Value investors did poorly.. my stock selection was disaster too. short and long but more than half money in gold and silver so that made up for it.
i'm 100% gld/slv for 2yrs now. been chuckling ever since at my $/work ratio.
trying to make $ in the makets now is like a sentence to hard labor.
Top is in Dan.
steve jobs: the latest ZH contributor
he's short AIG, LULU, NFLX, CRM... ouch...
JDS Uniphase was a tuff short at $250 also. Seen them lately? BTW need any old Redback Net certs?
I would prefer your old CMRC (Commerce One) certificates
didn't he get the memo?
buy the dip
that is all
This means that Ackman's miss on Borders was sheer stupidity.
maybe he should have uncle Ben over for some crow
Someone tell Tilson fundamentals are dead. HFT computers don't value "value".
At the poker table you don't play your cards (fundamental), you play the other players and how you/they bet. (technical)
If you read the Seth Klarman letters through the 1990s he consistently underperformed the SP500 as a valuev investor. He kept talking about a bubble as early as 1996 and how all this was going to end in tears - - sooner or later.
Klarman stayed disciplined and underperformed all the way through 1999 and then kept making money through 2000/2001/2002 when the equity markets fell apart world wide.
Tilson or other value investors underperforming the marktes in 2010 has NOTHING to do with Fed "market manipulation" or a "broken market". Klarman in the 90s was just as much or as little manipulated as it is today.
For anyone interested the Baupost letters are available here: http://www.scribd.com/doc/14576127/Baupost-Fund-Letters
Always a great read.
......fundamental stock picking and shorting is dead...after 40+ years I threw in the towel last fall...only own a couple of silver miners and one high spec oil exploration company....it is amazing what has happened to our stock market between Ben and the HFT algo's....it has been ruined and no one "in charge" appears to care that its fundamental purpose has disappeared...but they will eventually.
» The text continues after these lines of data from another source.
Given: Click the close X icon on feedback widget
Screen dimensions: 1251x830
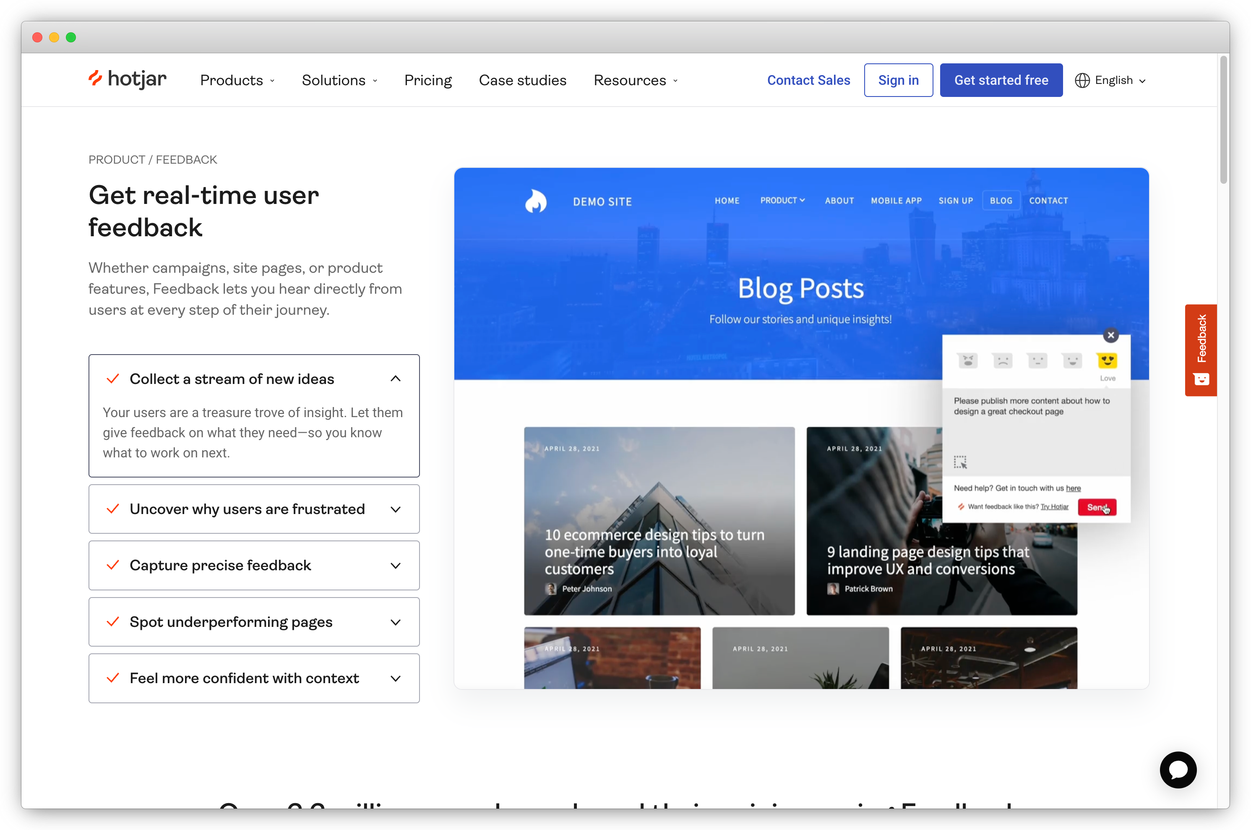Looking at the screenshot, I should (x=1111, y=335).
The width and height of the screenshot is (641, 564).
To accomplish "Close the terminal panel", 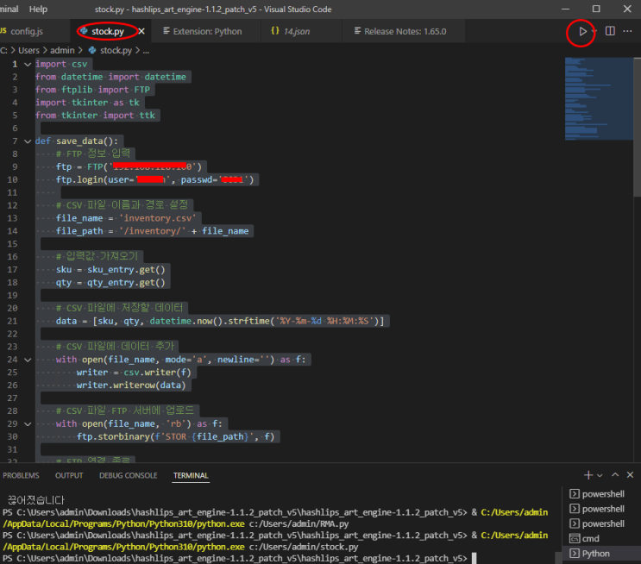I will coord(630,475).
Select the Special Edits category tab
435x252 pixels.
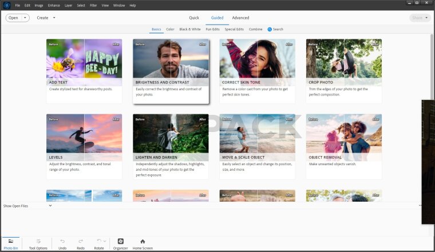coord(234,29)
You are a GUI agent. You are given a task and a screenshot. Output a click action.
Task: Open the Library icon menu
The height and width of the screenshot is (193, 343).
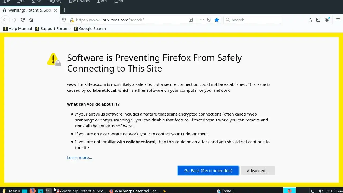point(310,20)
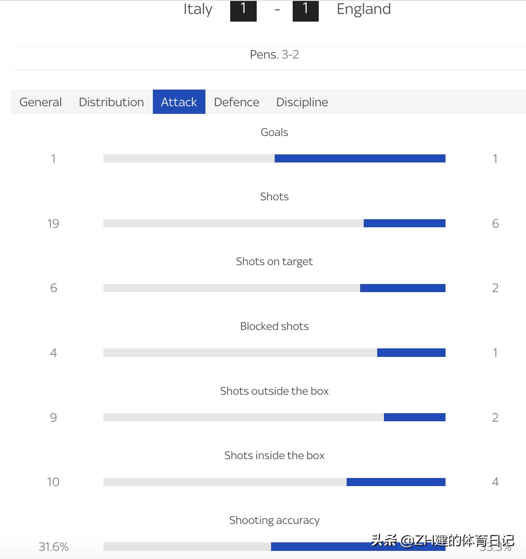
Task: Click England's score box
Action: point(305,10)
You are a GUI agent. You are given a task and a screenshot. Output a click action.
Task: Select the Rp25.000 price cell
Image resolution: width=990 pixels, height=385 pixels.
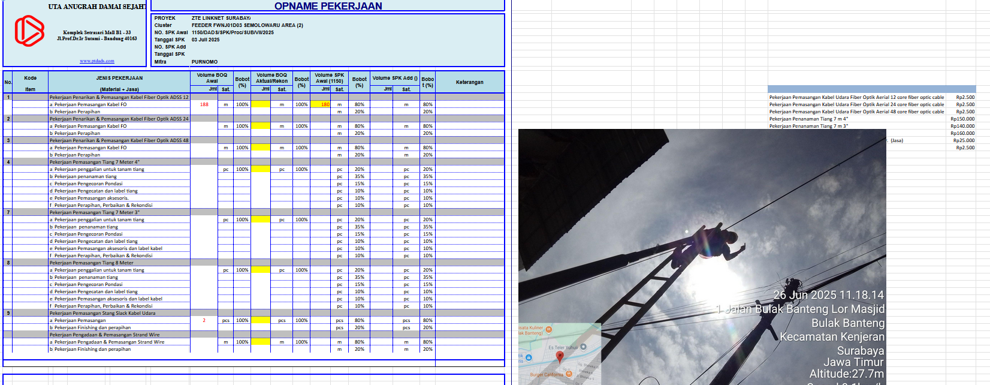963,140
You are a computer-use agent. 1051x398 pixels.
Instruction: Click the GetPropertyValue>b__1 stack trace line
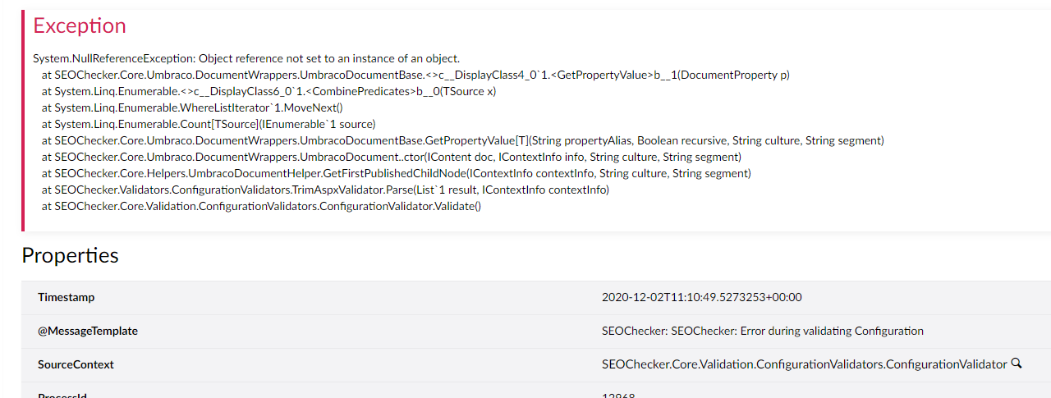click(x=415, y=75)
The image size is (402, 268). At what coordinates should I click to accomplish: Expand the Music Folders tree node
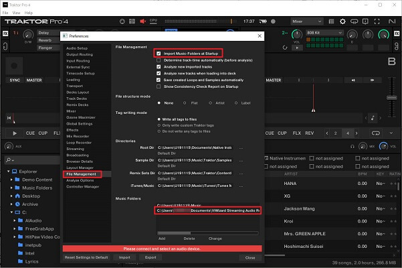pyautogui.click(x=11, y=188)
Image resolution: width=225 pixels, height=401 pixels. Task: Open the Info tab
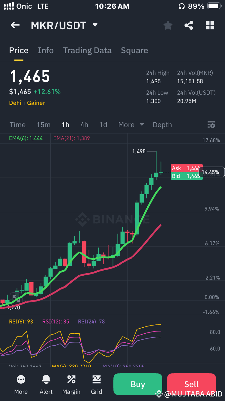tap(46, 50)
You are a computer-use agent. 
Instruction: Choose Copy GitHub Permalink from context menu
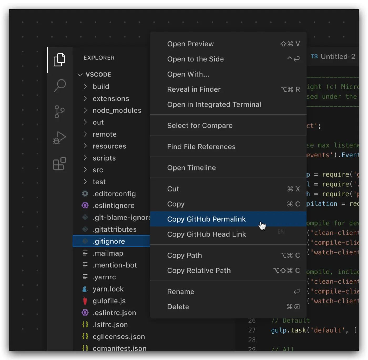point(206,219)
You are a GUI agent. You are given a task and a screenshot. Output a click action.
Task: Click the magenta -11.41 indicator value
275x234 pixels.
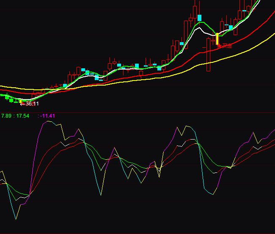coord(48,116)
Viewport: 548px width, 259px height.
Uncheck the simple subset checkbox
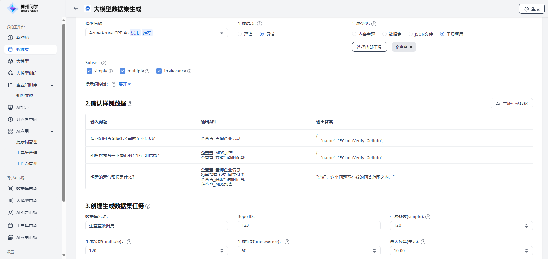point(89,71)
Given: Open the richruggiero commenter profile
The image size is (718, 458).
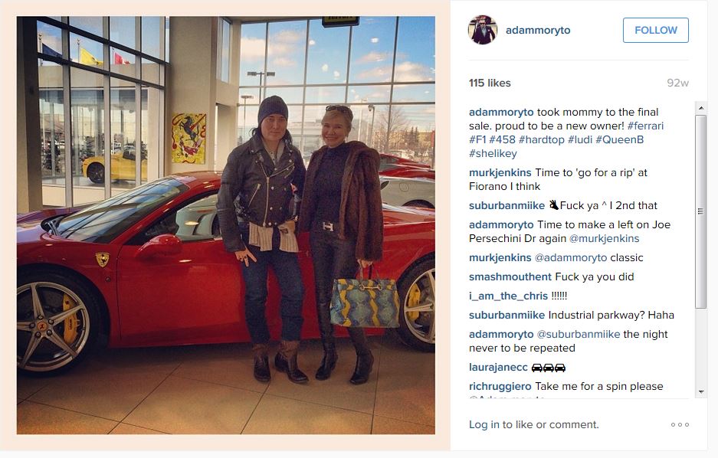Looking at the screenshot, I should [x=500, y=387].
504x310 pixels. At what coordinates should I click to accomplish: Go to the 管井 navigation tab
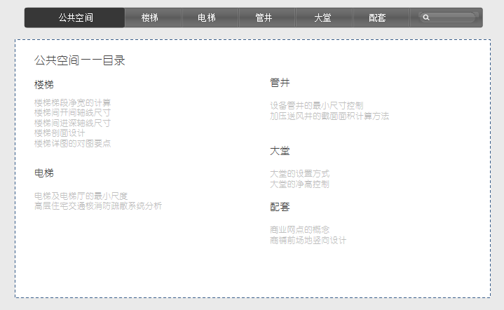(264, 18)
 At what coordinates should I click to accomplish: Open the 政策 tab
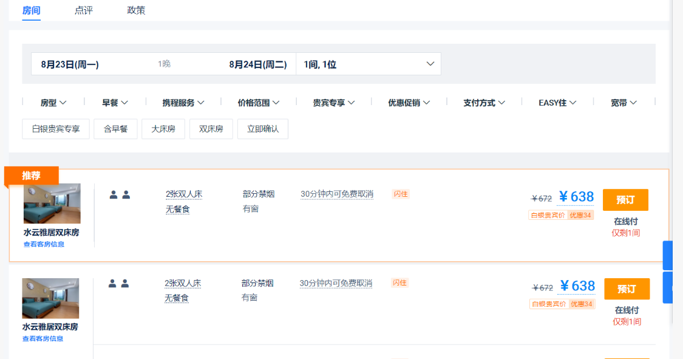(x=136, y=10)
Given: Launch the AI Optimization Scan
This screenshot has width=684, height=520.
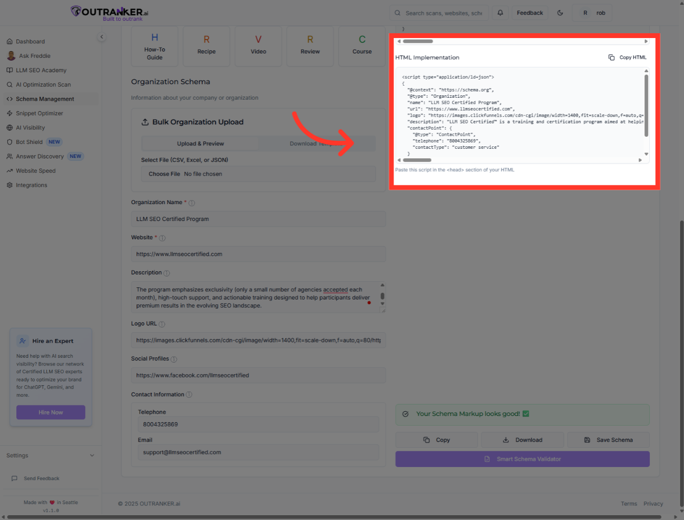Looking at the screenshot, I should [x=42, y=84].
My friend Eric was a broker in 1999; he was a disciple of Dave Dreman and had gold mines and other value plays and sat out the NASDAQ eruption. I don't think he owned any puts. He bought stuff when he thought the downside was basically in.
He cleaned up after March 2000. He was wired as a pessimist and couldn't hold his nose and buy. It just wasn't his market until 2000.
For those value investors out there, sometimes a good strategy is to pick up some above-average dividend yields which are safe and, even better yet, ever-increasing their pay-outs.
Gives one a few bucks every quarter while awaiting out the eventual big pay-day.
Better than nothing.
netflix .... hahaha what a joke. the blockbuster of the 21st century.....like there's no barriers to entry there......
How does BoNY make it imposible to hold a short?
It is very possible to hold a bony short. Ask my wife if you dont believe me...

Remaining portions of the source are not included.